I will absolutely admit that I was lying awake in strange mix of fear and joy Friday night. In all honesty, it wasn’t tipping the bike or even getting hurt that had me feeling nervous, it was the thought that I might not be fit for riding. The idea of being “coached out” of the class due to a lack of ability made me feel absolutely petrified. All my life I have dreamed of the day I get to ride next to my dad on my own bike. I could not shake the terror I felt for the idea that may never happen.
Needless to say, City Limits Harley-Davidson has some amazing teachers and an excellent program set-up for beginning riders. The step-by-step introduction to riding made me feel more at ease than being thrown into the deep-end as a self-taught rider. Taking the class and reviewing concepts from the Basic Ridercourse book on Thursday and Friday, and then putting those skills to action by riding on Saturday and Sunday with discussion breaks was extremely beneficial.
Was I perfect at everything? Absolutely not.
Did I successfully pass the rider course? Yes.

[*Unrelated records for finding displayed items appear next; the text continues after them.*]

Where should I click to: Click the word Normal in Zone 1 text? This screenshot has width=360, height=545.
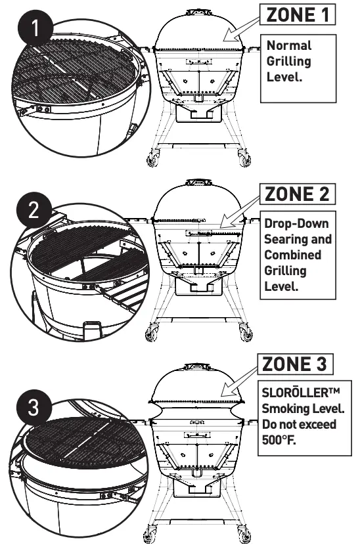[x=288, y=46]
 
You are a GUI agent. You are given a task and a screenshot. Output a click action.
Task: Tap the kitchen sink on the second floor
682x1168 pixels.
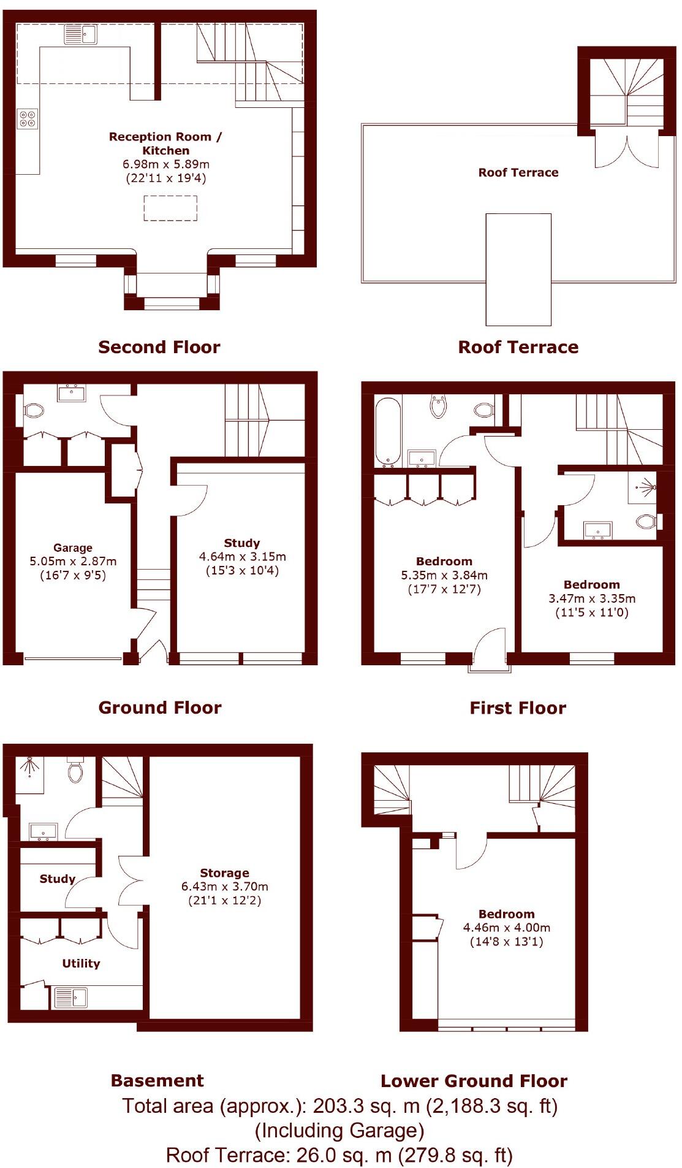(x=80, y=34)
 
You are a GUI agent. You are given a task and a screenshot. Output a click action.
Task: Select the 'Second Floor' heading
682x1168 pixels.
(x=159, y=347)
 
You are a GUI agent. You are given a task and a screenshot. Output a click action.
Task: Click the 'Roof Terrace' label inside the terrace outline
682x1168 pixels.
(x=518, y=172)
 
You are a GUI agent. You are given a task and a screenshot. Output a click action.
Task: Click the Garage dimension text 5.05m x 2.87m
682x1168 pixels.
(x=73, y=561)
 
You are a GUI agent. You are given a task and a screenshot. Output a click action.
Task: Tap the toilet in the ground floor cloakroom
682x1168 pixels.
(x=34, y=410)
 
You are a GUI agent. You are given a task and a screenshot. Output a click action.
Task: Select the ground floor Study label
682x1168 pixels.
(x=241, y=543)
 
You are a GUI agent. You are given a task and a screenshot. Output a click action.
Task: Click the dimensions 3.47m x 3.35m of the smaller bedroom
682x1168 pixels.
(x=591, y=598)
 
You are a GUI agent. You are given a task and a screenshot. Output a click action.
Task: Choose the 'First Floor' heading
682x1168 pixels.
(x=517, y=708)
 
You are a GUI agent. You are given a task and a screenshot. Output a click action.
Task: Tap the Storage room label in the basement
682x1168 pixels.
(x=224, y=872)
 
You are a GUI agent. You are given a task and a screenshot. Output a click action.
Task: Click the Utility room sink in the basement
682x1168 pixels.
(x=70, y=998)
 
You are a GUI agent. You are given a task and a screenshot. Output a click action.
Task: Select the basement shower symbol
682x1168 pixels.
(x=29, y=766)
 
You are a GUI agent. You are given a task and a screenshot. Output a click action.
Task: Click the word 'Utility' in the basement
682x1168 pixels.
(x=81, y=963)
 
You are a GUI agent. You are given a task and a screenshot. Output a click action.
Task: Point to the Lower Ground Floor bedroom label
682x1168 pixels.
(x=506, y=914)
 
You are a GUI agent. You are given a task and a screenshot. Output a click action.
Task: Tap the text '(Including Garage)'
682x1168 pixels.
(x=339, y=1131)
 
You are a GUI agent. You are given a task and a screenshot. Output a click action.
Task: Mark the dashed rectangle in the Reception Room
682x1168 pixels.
(x=170, y=208)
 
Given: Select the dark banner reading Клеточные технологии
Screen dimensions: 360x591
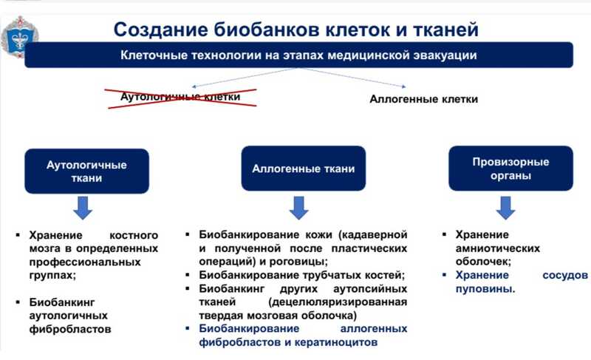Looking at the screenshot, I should coord(298,55).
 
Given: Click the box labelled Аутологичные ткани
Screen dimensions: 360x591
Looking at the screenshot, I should coord(86,171).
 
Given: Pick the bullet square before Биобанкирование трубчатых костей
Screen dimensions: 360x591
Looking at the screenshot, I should coord(190,276).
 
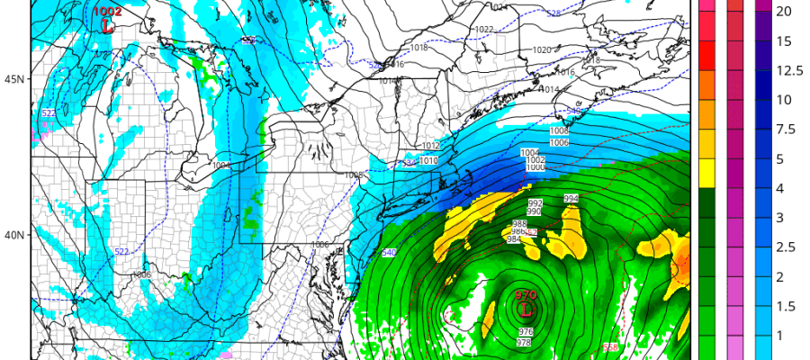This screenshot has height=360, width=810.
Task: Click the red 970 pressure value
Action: pos(526,295)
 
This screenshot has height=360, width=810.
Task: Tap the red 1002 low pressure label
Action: pos(107,12)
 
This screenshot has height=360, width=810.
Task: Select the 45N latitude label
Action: pos(14,79)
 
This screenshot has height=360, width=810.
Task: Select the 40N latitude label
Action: pos(14,235)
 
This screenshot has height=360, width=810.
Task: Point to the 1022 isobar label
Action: pos(484,30)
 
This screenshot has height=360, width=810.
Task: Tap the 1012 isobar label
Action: pos(430,146)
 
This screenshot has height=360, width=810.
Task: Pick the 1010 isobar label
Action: pos(429,160)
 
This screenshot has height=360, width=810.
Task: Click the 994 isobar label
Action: pos(571,198)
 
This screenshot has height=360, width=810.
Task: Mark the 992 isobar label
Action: pos(535,202)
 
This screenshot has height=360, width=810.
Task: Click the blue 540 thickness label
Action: pos(389,252)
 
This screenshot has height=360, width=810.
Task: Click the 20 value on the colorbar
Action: pos(784,11)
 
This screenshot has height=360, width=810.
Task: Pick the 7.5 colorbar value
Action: pos(784,129)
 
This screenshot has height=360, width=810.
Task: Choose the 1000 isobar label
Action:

Did I have a ton of fun? Absolutely.
The Harley-Davidson Riding Academy entailed two evenings in the classroom and two days of riding with discussion time during and after. The class ends with a practice run at the Illinois motorcycle license test – both written and riding. The instructors provide helpful feedback along each step of the process and the learning is extremely individualized.
While I definitely need more practice before I hit the road, I went from never riding before to weaving between cones, shifting gears, trying out counter-steering and genuinely riding on my own in the course of just two days. My mom, who took the class with me, also successfully passed thanks to the excellent teaching and curriculum Harley-Davidson offers. It just goes to show, whether you’re 20 or 50, riding can be for anyone.
Given the alarming statistics involving accidents and fatalities of self-taught riders, I would recommend this class to anyone looking to officially get their motorcycle license as either a beginner or experienced rider. Even if you have been on the road for years, you may be practicing some poor or unsafe habits without even realizing. If you have never ridden before, it is in your best interest to start out in with the safest skill set possible. The purpose of the Harley-Davidson Riding Academy is to get more motorcyclists on the road and to keep them there for many years to come by introducing safe riding habits and skills. I definitely feel confident in my ability to flourish as a rider in the coming months and years thanks to the excellent foundation I was given in this course.
If you’re looking to get into riding, I cannot recommend this course enough. It is thorough and comprehensive, but still extremely individualized. What’s more, it will give you a feel for the supportive nature of the riding community. My mom and I grabbed lunch with one of the other ladies in our class, we were congratulated by random people walking around the dealership, and others who had taken the class before were absolutely thrilled to see we were learning. While it was a little nerve-wracking, taking this major step in learning how to ride only makes me excited for the journey to come.
As my instructor explained on Sunday, the class is meant to be a “celebration of knowledge” by the end of the weekend. Overall, they’re teaching you the steps it takes to ride safe and smart while ensuring you “enjoy the ride”.